◆ SOURCE DATA ◆
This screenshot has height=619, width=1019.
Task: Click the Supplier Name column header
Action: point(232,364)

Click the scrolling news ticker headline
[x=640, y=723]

--

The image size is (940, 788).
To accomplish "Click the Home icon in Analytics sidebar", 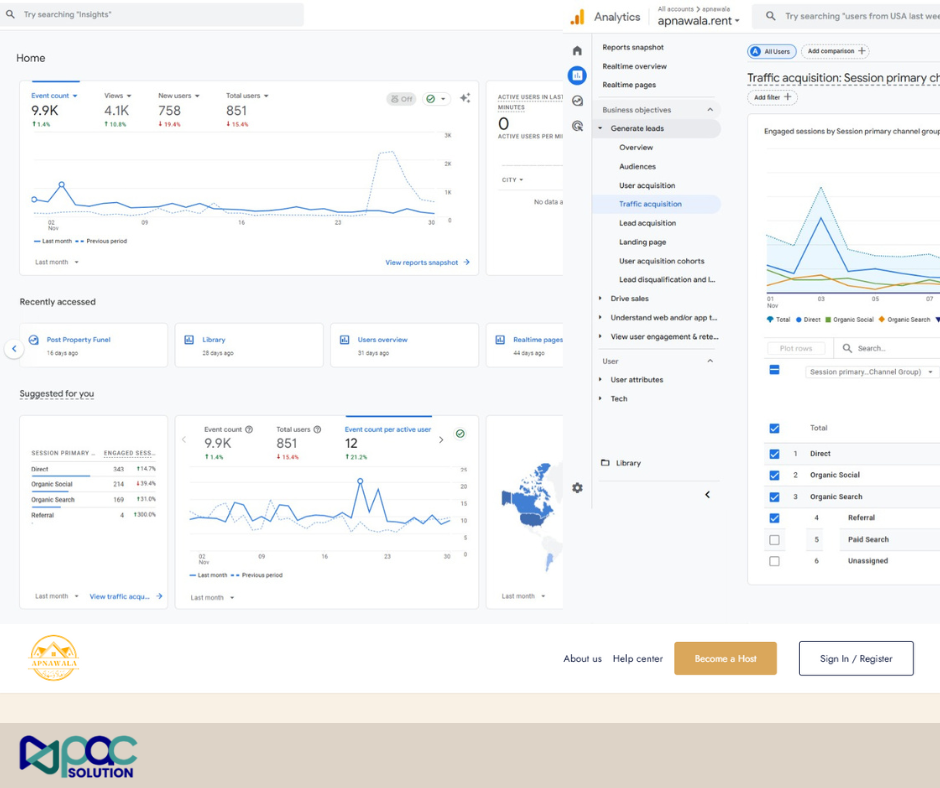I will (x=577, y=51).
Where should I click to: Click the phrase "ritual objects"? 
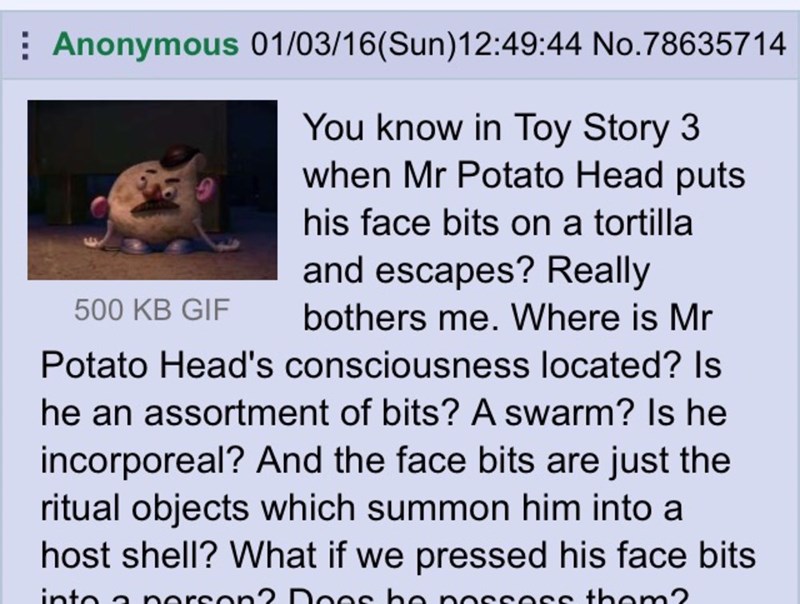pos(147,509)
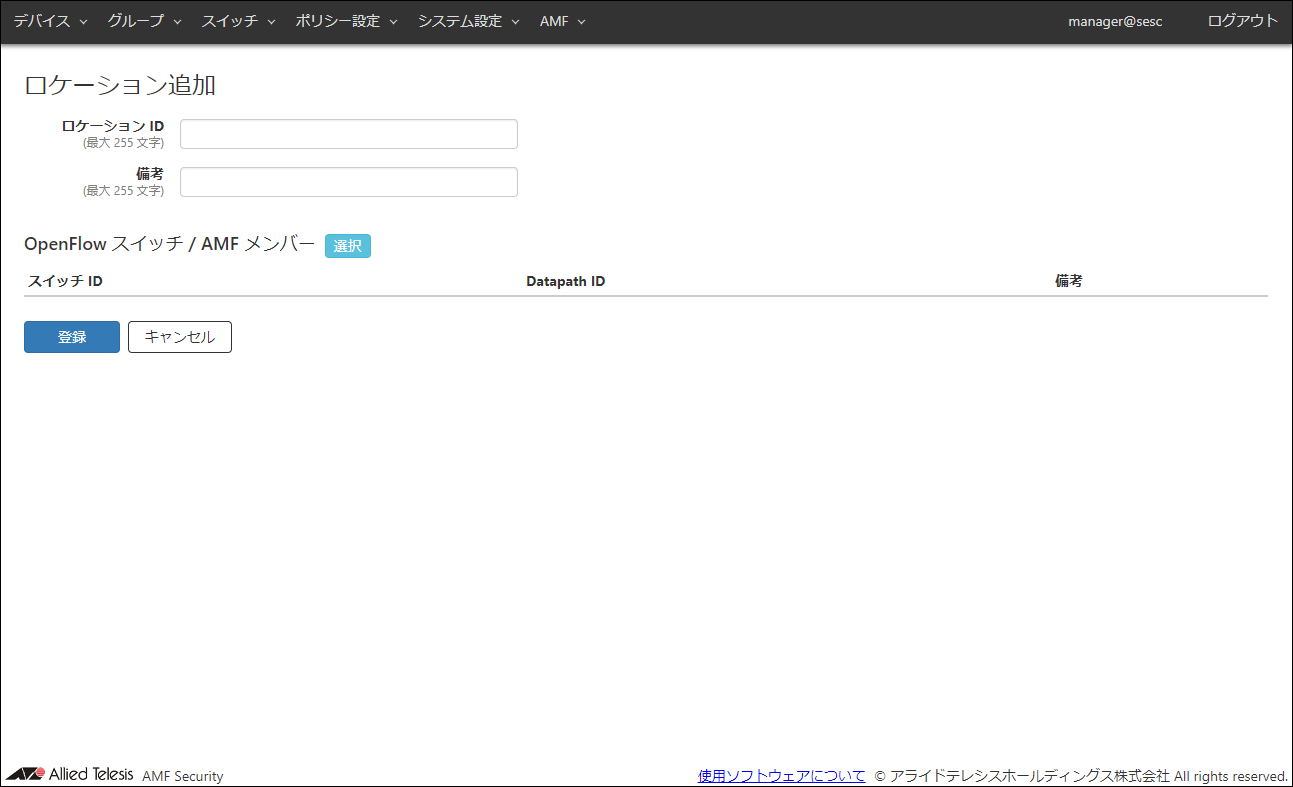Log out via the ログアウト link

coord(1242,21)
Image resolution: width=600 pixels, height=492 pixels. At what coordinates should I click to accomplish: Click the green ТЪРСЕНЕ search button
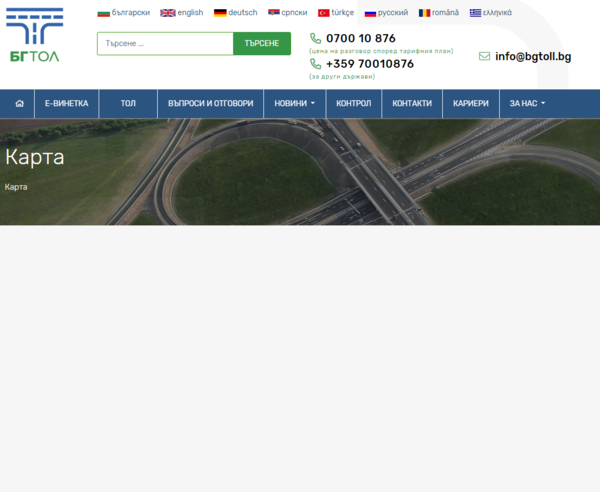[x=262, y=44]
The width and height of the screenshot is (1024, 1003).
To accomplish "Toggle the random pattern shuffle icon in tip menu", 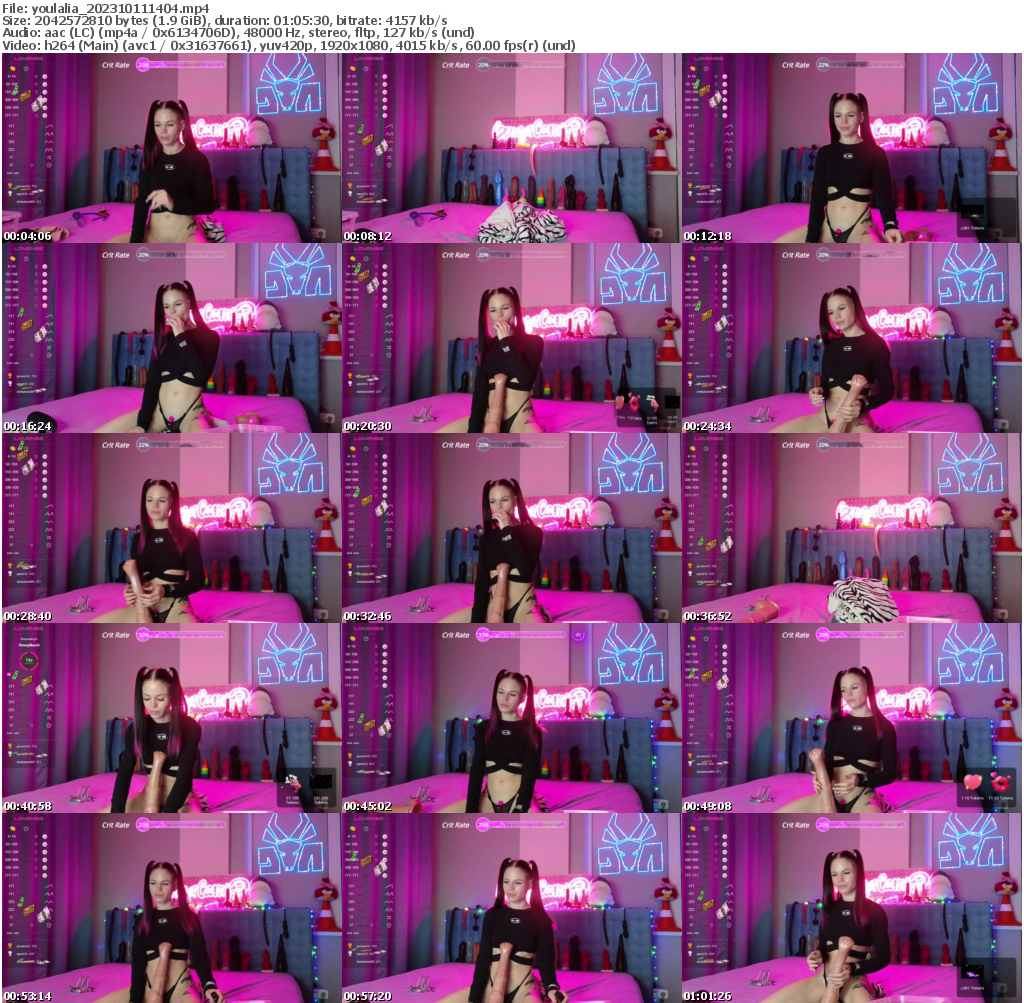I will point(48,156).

◆ WHAT THE TASK REQUIRES ◆
In the listing above, find the line with "Image resolution: width=600" and the line with "The width and". Copy exactly those two and every line between, without the pictures.

◆ RESULT BELOW ◆
Image resolution: width=600 pixels, height=492 pixels. At what coordinates should I click to accomplish: Click the green ТЪРСЕНЕ search button
[x=262, y=44]
The width and height of the screenshot is (1024, 1003).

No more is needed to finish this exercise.